Ron Nossaman rnossaman at cox.net
Thu Jul 2 21:40:26 MDT 2009


A440A at aol.com wrote:
> Ed  writes:
> 
> << I was arranging for measurements of Marc's tuning to be made so we could 
> 
> publish them when Perri Knize informed me that Marc doesn't always get it 
> 
> right, it is only The Temperament if she hears it and approves. >>
> 
>       After reading the book, what strikes me is that Perri Knize is being 
> given seemingly unquestioned credibilty for constancy, ie, that she is a 
> validly consistant judge of what is in front of her. 
>     It is entirely possible that her perception changes daily and whether 
> the tuning is "it" or not depends as much on where she is coming from at that 
> particular time as it does on what is actually on the piano.  

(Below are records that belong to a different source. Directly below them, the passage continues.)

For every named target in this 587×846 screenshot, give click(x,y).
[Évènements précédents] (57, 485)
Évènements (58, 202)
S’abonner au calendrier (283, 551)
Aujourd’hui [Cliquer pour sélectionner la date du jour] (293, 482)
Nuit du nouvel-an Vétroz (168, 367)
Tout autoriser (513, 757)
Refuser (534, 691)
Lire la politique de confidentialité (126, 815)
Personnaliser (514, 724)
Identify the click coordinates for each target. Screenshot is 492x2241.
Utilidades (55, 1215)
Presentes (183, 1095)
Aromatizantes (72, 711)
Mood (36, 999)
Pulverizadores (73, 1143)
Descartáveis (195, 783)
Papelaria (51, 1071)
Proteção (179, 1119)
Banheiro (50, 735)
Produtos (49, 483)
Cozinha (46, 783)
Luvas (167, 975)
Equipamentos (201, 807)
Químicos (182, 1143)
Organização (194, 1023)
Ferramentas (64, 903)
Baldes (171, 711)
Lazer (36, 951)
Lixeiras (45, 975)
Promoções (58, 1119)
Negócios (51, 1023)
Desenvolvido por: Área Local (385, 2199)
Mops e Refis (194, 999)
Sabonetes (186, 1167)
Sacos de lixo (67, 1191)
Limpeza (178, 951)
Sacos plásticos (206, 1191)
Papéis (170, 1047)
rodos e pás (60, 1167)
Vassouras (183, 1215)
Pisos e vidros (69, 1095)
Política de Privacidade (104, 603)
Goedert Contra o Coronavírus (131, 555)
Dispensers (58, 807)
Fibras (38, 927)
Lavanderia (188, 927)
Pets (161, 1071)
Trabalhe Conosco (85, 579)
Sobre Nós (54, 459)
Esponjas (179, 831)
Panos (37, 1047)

That has been my take from the first description. I'm not in 
any hurry to read the book, being on the other end of the 
process too often to still find it endearing. A cup of coffee, 
or an hour's sleep either way will make all the difference at 
this level of subjective evaluation.


>Marc's tuning 
> could easily be more constant than her perception of what she is hearing, 
> and the "success" depends more on her being in a particular emotional place 
> than his stretch being at a particular level at any given time.  
>     It makes for an interesting book, but doesn't necessarily have anything 
> to do with tuning.  

I think it very likely has a lot to do with tuning, voicing, 
regulation, piano design, undefined random standards, 
subjective impression du jour, and the expectation of the 
customer having it their way no matter what. I've run into the 
attitude often enough, just rarely with someone willing to pay 
what it costs to chase the endorphin rush. Most want it with a 
free glass and car wash. You never really know which thing on 
the list that you likely don't think of as anything other than 
your day to day job will prove to be the 90lb wart on the 
process, or the magic elixir. Then, next time, you get to roll 
the dice again.

Rarely, so very rarely, someone actually has a definable high 
level criteria that makes the process worthwhile, and is 
willing to fund the quest. Then it actually gets to be fun.